LETTER: "Mr. Loving should rest assured that his eyesight is not failing him" by Peter Cunningham
Mr. Loving should rest assured that his eyesight is not failing him (see Letters to the Editor, Feb.22 issue) and that there is, indeed, no provision in Groton's Charter that calls for Selectmen to adopt a policy to fund large capital projects within the levy limit and thereby avoid an override or debt exclusion vote.
Section 5-3 of the Charter addresses the financial management of the town and the organizational structure of the Department of Finance.
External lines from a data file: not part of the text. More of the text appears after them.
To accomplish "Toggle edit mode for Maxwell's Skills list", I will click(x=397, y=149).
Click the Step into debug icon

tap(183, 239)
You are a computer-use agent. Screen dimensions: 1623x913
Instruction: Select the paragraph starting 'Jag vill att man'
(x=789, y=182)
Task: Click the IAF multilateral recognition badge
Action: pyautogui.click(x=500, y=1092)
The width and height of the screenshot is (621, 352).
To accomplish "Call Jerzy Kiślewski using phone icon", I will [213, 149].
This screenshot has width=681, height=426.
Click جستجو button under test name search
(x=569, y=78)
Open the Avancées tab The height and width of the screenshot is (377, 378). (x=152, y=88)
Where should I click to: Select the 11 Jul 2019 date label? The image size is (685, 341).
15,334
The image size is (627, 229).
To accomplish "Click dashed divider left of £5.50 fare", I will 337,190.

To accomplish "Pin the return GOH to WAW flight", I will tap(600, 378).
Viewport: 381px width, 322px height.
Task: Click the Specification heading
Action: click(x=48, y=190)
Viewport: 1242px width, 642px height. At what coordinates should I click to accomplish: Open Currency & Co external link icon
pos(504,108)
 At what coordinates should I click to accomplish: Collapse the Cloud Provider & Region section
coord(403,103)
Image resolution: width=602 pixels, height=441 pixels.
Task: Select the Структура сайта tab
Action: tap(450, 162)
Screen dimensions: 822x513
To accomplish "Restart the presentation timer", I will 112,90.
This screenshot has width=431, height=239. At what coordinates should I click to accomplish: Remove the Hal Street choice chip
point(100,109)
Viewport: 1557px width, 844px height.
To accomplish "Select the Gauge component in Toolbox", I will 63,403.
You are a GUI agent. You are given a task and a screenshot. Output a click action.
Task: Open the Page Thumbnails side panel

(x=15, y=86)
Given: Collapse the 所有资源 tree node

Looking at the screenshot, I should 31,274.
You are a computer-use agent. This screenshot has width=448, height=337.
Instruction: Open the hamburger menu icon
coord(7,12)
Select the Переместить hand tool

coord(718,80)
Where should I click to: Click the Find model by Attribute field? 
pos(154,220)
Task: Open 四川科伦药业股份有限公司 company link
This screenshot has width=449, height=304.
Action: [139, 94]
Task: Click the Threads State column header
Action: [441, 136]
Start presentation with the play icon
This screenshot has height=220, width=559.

Working in conjunction with the Accountant, Treasurer/Collector, and Principal Assessor the Town Manager serves as the Finance Director.
Much of the policy direction for each fiscal year is laid out in the budget message contained in the budget prepared by the Town Manager and presented to Selectmen and Finance Committee by December 31 as called for in the Charter. The plan to fund the new center fire station within the levy limit has been part of the budget planning process from the very beginning and has been contained in the budget and its projections.
It has also been openly discussed at numerous Selectmen and Finance Committee meetings over the past two years, yet the call by Mr. Loving and others for a vote on the project seemed to arise only after multiple town meetings had approved the project on a number of different warrant articles.
A cynical person might logically conclude that the call for a debt exclusion vote was a last ditch attempt to derail the fire station project, but I would agree it is not productive to speculate as to what the motivating factors may have been. It is clear that there would have been added expenses and delays to moving forward on a project that a thorough and comprehensive assessment process revealed to be necessary to the provision of public safety services to townspeople.
Whatever people may think of our open town meeting form of governance, it is how our town has governed itself for well over 350 years. I find it somewhat peculiar that Mr. Loving seems to have no problem with a 'cigar chomping, no quorum required' annual town meeting approving a $30 million dollar operating budget, yet objects strongly to an $8 million dollar expenditure with yearly debt service of around $500,000 not going to the ballot.
At the end of the day, a town's annual operating budget is a statement of a community's values and priorities for the ensuing year and hopefully would elicit greater participation.
To that end, Selectmen have formed the Town Meeting Review Study Committee to offer recommendations on making it more user-friendly and responsive to changing societal dynamics. I would encourage townspeople to follow the work of this group and to participate in their upcoming survey. Information about the committee is available on the town's website.